People care about the fruits, not about how a tree is nurtured and taken care of (I wrote a similar topic in this blog called "The Roots of a Seed").
We admire the harvest but forget the soil, the water, the sunlight, and the countless hours of care that went into growing the tree. This is human nature: we celebrate results while ignoring the process. But what happens when the fruit we so eagerly awaited turns out to be a disaster? Or worse, when the entire tree is axed or uprooted from the soil? What then?
The hope of life is the root. If the root is uprooted, there is no hope more hopeless than that. When a person pours their heart, sweat, and years into something—only to see it crumble—the despair is immeasurable. For some, the most desirable thing in life arrives not as a reward but as a tragedy. Many friends have described such moments as "killing the life," "demoting the life," or simply, "what is this?" Then come the blames—blame on your life, blame on the people around you, and finally, blame on God.
A few of my friends repeatedly blurt out, "I know everything, but what's wrong with this result?" It is like saying, "Life is empty, but why this suffering?" The contradiction haunts them. They believed that knowledge and effort alone would guarantee success. Yet here they stand, empty-handed.
It is almost time to complete our courses, and for many dreamers, the end of the course will feel like the end of their lofty dreams. But that is not so. It never ends. I tell myself that always. Endings are merely new beginnings disguised as closures.
My house owner was once a rickshaw puller. He told me his story. Now he owns twenty-seven buildings. He eats gold, I think. No one can predict life. One day you are pulling a rickshaw; the next, you own a city block. So I say: just dream and relax, but be ready to jump and hold tight when that dream knocks at your door. My door always remains open to welcome dreams. I hope I have not missed mine. Sometimes, the future—which seems illusory and out of reach—does not concern me at all. What concerns me is whether I am ready when opportunity arrives.

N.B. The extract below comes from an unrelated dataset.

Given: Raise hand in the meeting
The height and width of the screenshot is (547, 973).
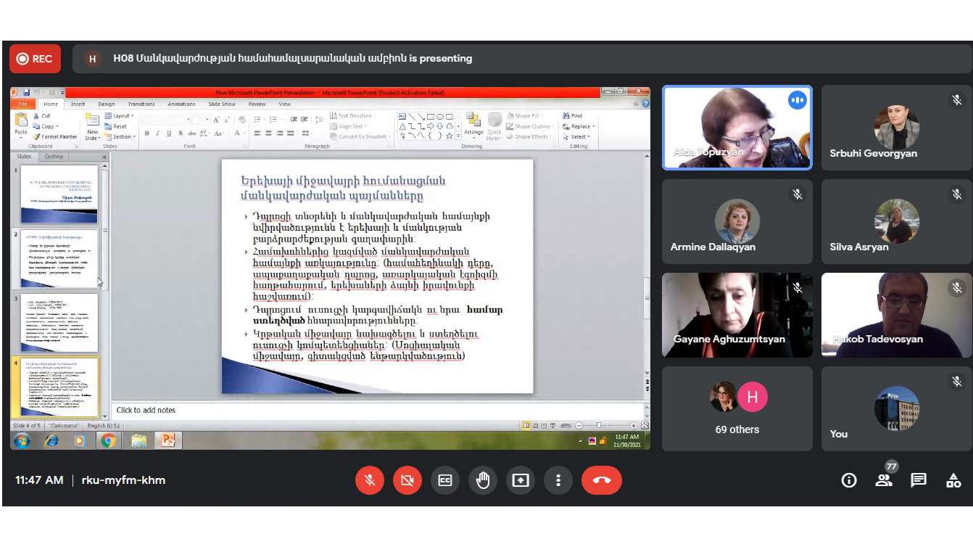Looking at the screenshot, I should pyautogui.click(x=483, y=480).
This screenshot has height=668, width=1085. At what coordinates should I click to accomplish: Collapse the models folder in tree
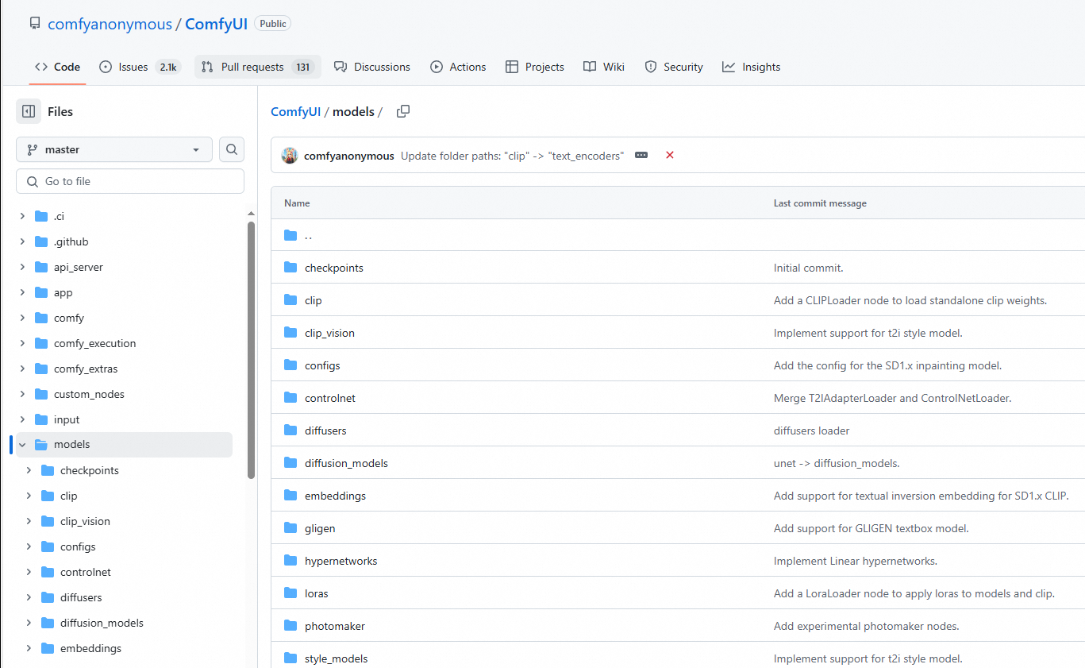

Anyway, I mock those "canned dreamers"—people who speak of dreams but take no action, who wait for success to fall into their laps. I think to myself, "Nobody knows everything; only God knows." But deep in my heart, I ask many times: how unequal it is that God seems not to know some people—those who truly deserve recognition and reward. Yet there is always a "but" in life. Why so much contrast and comparison? Why do the undeserving often prosper while the deserving struggle?
"God is the one," say politicians, as if they have a direct line to the divine. But ask any ordinary person, and they will tell you that their god is the best—implying that all others are false. That is a huge debate. When it comes to answering for an unseen thing like God, I give up. I cannot prove or disprove. I can only observe the world as it is: unequal, unpredictable, and often unfair.
And that brings me to George Orwell's Animal Farm. Let me leave you with this famous line: "All animals are equal, but some are more equal than others."
Perhaps that is the only truth we need to remember.